-
jbk
hrm.. is there a way to set the signal sent to a parent when a whild process dies? (e.g. equiv of freebsd procctl(P_PID, -, PROC_DEATHSIG_CTL, ..) or linux prctl(PR_SET_PDEATHSIG, xxx) ?
-
jbk
maybe something with contracts?
-
jbk
err i have that backwards.. want child to get signal when parent dies
-
denk
as a variant: register via atexit() a function to send a signal to the children
-
sommerfeld
jbk: contract should work though I believe you'd get the notification via a fd rather than a signal. A child could also potentially poll with getppid()
-
igork
hi all, i have no perms for review. i'm interested in why my pers was removed
-
igork
*permissions
-
sommerfeld
igork: you asked that question about two days ago - did you see jbk's response to you? (have you tried signing in again?)
-
igork
sommerfeld: yes, i saw, and i tried his proposed solution - it is not working
-
daleg
-
igork
i saw some removed of my +1 to richlowe changes with sparc updates by jclulow and after that i have no perms for review on tsoome changes too
-
igork
jbk: thanks for your proposal but it is not working me for review, i have no permissions and i have no ideas - why ?
-
andyf
daleg - yes illumos 16373 (fenix).
-
fenix
BUG 16373: ena network interface occasionally hangs (In Progress)
-
fenix
-
andyf
That is the same - just you ran something like `dladm` or something else that tried to send an admin command after it hung.
-
andyf
I have implemented reset for the driver, which lets it get over that bump but don't know the root cause yet.
-
daleg
andyf: thanks. alright.
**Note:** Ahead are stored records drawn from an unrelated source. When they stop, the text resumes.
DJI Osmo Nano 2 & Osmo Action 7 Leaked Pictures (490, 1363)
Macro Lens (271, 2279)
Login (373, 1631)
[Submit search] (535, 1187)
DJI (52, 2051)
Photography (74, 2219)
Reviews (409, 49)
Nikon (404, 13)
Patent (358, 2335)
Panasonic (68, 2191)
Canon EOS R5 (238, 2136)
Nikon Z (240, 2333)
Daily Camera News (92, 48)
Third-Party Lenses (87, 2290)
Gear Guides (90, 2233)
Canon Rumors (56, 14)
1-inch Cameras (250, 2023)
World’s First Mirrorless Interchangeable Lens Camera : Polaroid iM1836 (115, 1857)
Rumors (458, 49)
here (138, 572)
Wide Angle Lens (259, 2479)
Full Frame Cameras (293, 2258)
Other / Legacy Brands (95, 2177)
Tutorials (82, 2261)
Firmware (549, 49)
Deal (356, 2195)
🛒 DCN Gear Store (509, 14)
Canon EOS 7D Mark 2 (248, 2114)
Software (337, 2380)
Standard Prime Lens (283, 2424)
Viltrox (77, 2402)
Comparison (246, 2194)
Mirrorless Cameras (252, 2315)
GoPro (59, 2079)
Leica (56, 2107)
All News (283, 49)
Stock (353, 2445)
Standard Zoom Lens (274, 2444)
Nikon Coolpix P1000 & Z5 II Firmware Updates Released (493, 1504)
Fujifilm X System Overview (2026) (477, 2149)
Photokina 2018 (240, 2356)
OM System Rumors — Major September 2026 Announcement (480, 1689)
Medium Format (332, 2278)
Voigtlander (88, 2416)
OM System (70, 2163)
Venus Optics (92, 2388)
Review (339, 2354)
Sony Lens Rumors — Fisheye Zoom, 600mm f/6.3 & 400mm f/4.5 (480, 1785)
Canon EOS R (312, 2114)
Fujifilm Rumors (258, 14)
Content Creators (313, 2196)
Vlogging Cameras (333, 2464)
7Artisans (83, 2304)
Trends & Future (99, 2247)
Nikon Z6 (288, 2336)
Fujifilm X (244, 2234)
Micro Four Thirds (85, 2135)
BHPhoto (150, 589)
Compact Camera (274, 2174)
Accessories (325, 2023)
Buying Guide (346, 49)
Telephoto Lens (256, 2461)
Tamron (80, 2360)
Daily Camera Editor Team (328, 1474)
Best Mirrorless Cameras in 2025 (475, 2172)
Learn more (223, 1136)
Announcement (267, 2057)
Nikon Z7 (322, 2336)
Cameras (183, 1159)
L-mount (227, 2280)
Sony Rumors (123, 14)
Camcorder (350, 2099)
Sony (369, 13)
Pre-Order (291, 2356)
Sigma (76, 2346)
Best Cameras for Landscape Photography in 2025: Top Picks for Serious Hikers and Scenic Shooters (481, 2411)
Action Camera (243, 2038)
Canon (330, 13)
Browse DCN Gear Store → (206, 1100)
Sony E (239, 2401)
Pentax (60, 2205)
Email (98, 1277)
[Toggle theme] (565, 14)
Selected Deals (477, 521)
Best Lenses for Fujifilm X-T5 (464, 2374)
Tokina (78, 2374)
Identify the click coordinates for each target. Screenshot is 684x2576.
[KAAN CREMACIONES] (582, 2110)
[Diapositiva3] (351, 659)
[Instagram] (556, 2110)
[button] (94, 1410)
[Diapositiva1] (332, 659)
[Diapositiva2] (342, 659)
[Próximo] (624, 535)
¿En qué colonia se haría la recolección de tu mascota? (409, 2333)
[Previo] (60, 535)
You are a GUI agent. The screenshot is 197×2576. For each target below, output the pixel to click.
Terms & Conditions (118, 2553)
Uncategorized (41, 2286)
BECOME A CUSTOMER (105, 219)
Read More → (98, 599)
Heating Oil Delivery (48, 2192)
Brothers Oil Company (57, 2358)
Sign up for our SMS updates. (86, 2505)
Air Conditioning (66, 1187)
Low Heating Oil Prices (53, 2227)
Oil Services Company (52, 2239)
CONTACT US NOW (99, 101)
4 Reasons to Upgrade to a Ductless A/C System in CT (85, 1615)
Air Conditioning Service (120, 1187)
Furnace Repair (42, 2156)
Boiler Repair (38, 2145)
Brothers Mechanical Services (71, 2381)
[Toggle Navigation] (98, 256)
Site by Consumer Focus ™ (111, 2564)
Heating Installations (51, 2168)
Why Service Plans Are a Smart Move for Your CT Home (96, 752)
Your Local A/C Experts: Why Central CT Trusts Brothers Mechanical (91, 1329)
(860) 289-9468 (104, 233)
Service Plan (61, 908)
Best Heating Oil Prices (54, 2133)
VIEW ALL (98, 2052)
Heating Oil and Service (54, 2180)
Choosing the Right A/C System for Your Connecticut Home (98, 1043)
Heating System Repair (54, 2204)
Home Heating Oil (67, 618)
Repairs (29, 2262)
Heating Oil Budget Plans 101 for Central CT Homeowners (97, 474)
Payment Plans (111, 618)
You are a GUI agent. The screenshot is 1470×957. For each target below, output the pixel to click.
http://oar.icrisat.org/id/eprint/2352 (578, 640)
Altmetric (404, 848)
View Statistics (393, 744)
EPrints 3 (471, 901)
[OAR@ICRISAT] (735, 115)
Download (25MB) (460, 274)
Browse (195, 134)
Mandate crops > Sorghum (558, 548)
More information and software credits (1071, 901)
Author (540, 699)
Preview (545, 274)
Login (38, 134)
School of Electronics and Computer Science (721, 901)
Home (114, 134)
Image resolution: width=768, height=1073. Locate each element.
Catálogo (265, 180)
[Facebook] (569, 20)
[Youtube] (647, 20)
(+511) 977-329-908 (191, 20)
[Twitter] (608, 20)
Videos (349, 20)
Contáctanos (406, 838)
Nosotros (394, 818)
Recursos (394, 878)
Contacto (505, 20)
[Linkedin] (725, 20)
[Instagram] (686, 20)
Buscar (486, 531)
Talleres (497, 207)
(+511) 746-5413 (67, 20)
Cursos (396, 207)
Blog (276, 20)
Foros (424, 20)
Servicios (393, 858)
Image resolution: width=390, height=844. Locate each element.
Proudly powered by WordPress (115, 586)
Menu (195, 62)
I have some crash dumps, but have not hit upon a way to reliably reproduce this. It seems to happen in spates - a few panics and reboots due to this, followed by a long period of it not occurring.
-
andyf
Here's the change that adds reset, and fixes some other bugs -
code.illumos.org/c/illumos-gate/+/3367?usp=search
-
fenix
→ CODE REVIEW 3367: 16391 ena driver could support reset 16392 ena driver async event queue stalls (NEW) |
illumos.org/issues/16391
-
andyf
I could spin a hotfix if you're on omnios. I'm working on finding the root cause but no breakthrough yet.
-
daleg
thanks. I'll try those in a local branch and try some more to get this to happen. It's on bsros, so I'll just do my own local application of the patch and try it.
-
andyf
I have never managed to reproduce it myself in AWS, but some CI runners are hitting it fairly regularly. That patch is getting them to run to completion at least while I work on it.
-
andyf
daleg - what's the instance type? In case it's relevant - I'm mostly testing on m7a.medium
-
daleg
yeah I've been trying to get our nitro story in shape and hit upon this using an m5.large. All seems quite fine otherwise.
-
danmcd
-
danmcd
If anyone here has a modern (Skylake-era or later) Atom processor running any illumos, please contact me.
-
jbk
i'm thinking this is the software trying to use something it shouldn't, but warning on R_AMD64_COPY: file <shlib> <sym>: relocation bound to a symbol with STV_PROTECTED visibility
-
jbk
if i'm wrong, is there something to fix?
-
jbk
(specifically, this is trying to link against pkgsrc libcrypto)
-
jperkin
datapoint: I only see one such error in my bulk builds, and it's with ncmpcpp trying to link against libicuuc.so
-
jbk
annoyingly, i think it's the openssl macros itself that are responsible (still digging)
-
jbk
ex: ASN1_TIME_it
-
gitomat
[illumos-gate] 16311 ps: Inconsistant formatting of options in usage output -- rigzba21 <jonathan.velando01⊙gc>
-
sommerfeld
is that macro part of the published openssl API/ABI? (they've been tightening up on that lately..)
-
jbk
that i'm not sure
-
jbk
though doing some more digging, i guess it's maybe non-fatal (makefiles don't make that clear)
-
jbk
but at least now i have a hopefully working tpm2 binary for testing
-
KungFuJesus
so what on earth is nfsfind?
-
KungFuJesus
and why is it removed nfs.*?
-
KungFuJesus
removing*
-
tsoome
-
KungFuJesus
hmmm, is that necessary? Is there a way to kill it. This particular file system is pretty dense
-
KungFuJesus
lots of files
-
tsoome
those .nfs files are leftovers, so it is good to have cleanup. it is run via root cron, if you do not have nfs service, you can disable it.
-
sommerfeld
KungFuJesus: unix semantics require that you be able to continue doing I/O to an unlinked file that you have open. NFS doesn't allow for that so NFS clients don't unlink open files -- they rename them, instead. And unlink them later, but later may not happen if the client crashes.